Chromis tingting sp. nov., juvenile specimen from Kashiwajima, Japan. Note the large black spot on the pectoral fin axil. Photo by Kenyu Nakajima.

It’s a bit early for a Mother’s Day gift, but scientific journals don’t set their publishing timelines based on the scheduling of U.S. Holidays. Ting-Ting Eng, the woman we can credit for raising an up-and-coming ichthyological taxonomic powerhouse, will just have to accept this year’s gift from her son a little ahead of schedule.

Authors Yi-Kai Tea, Anthony C. Gill, and Hiroshi Senou have introduced the world to the newest Chromis species, Chromis tinging sp. nov., in the journal Zootaxa, published April 17th, 2019. You can read the paper here on ResearchGate.

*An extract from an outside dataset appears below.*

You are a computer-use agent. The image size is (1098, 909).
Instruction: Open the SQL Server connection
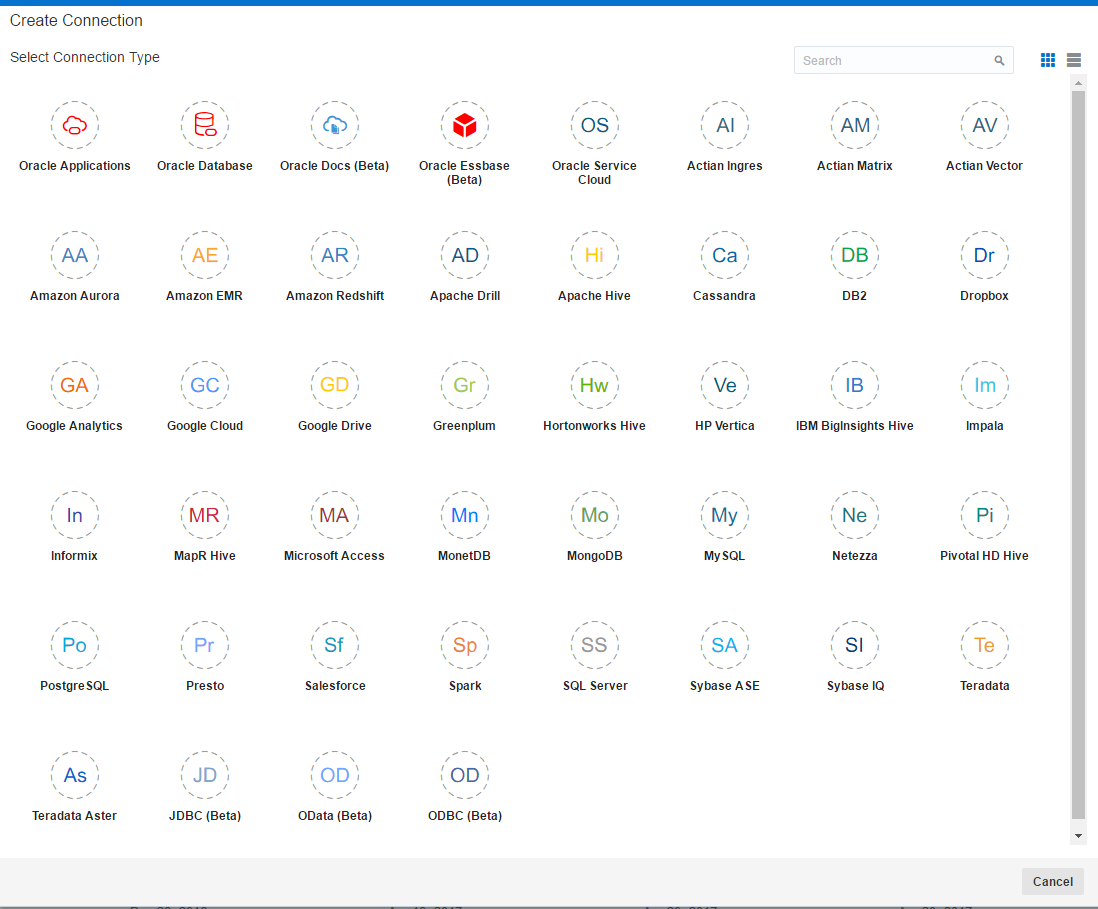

The species is rarely seen in the aquarium trade; it is found mostly in specialty collections, as it originates from the deepwater reefs of southern Japan.

"Lemon" Tea Yi-Kai, at work with specimens of Microcanthus strigatus for an earlier investigative project.

“Lemon” Tea Yi-Kai, at work with specimens of the Stripey, Microcanthus strigatus, for an earlier investigative project.

On Honing Your Craft

Yi-Kai Tea is perhaps better known in the aquarium hobby and industry informally as Lemon Tea Yi-Kai (first name Yi-Kai, last name Tea, but feel free to call him Lemon, and often shorthanded as Lemon TYK), who first drew attention in aquarium hobby publications by making bold insights and observing the details that others overlooked, often raising awareness of biodiversity that would otherwise be left unknown in the modern era.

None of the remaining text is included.